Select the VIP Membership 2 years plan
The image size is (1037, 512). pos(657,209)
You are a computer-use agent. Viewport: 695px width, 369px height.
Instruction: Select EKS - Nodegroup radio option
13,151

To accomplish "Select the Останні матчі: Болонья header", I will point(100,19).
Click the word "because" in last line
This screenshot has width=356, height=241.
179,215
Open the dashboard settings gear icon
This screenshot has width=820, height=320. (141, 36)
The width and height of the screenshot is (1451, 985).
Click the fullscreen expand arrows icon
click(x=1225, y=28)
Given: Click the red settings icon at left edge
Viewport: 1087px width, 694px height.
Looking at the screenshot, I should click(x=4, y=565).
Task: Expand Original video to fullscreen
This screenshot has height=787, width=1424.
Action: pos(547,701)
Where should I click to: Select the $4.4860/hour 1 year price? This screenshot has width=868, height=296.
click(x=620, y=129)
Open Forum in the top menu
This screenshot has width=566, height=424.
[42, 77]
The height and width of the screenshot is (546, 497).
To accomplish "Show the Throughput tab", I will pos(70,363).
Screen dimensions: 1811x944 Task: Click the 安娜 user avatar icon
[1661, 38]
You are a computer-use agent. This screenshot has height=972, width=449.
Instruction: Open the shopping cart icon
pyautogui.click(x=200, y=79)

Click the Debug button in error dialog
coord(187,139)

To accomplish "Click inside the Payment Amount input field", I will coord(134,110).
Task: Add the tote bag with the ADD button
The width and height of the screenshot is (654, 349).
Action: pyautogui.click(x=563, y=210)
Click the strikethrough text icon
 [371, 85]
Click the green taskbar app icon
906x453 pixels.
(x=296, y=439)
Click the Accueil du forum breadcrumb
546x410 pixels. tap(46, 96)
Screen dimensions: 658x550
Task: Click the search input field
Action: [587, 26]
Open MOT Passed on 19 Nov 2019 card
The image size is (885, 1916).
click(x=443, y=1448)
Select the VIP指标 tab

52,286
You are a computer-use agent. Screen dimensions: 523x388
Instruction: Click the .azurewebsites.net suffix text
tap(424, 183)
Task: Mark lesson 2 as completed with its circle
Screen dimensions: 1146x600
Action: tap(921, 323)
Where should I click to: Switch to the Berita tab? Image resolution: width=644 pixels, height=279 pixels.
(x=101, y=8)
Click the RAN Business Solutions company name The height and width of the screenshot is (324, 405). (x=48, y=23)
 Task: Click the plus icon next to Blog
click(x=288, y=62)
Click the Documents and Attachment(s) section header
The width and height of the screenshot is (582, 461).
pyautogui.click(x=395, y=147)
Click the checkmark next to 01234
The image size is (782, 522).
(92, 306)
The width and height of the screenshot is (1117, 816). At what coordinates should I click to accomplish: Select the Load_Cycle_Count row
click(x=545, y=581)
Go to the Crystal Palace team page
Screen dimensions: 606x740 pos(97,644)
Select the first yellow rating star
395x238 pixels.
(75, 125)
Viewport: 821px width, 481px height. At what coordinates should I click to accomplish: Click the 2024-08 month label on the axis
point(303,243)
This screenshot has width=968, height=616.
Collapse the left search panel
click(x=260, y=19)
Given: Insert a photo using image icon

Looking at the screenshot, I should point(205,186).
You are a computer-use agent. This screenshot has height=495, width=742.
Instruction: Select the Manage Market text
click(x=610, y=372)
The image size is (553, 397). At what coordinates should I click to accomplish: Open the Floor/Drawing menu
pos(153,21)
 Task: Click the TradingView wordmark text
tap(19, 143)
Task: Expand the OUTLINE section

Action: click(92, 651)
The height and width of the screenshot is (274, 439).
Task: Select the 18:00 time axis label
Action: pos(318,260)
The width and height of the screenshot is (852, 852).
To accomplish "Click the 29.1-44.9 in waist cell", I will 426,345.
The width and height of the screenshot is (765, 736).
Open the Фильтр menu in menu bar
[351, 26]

^^^^^^^^

Try it ::
The expected result is a copy of each line in the records where "with" appears.

Solution for this problem ::
Task: Add the tote bag with the ADD button
Task: Mark lesson 2 as completed with its circle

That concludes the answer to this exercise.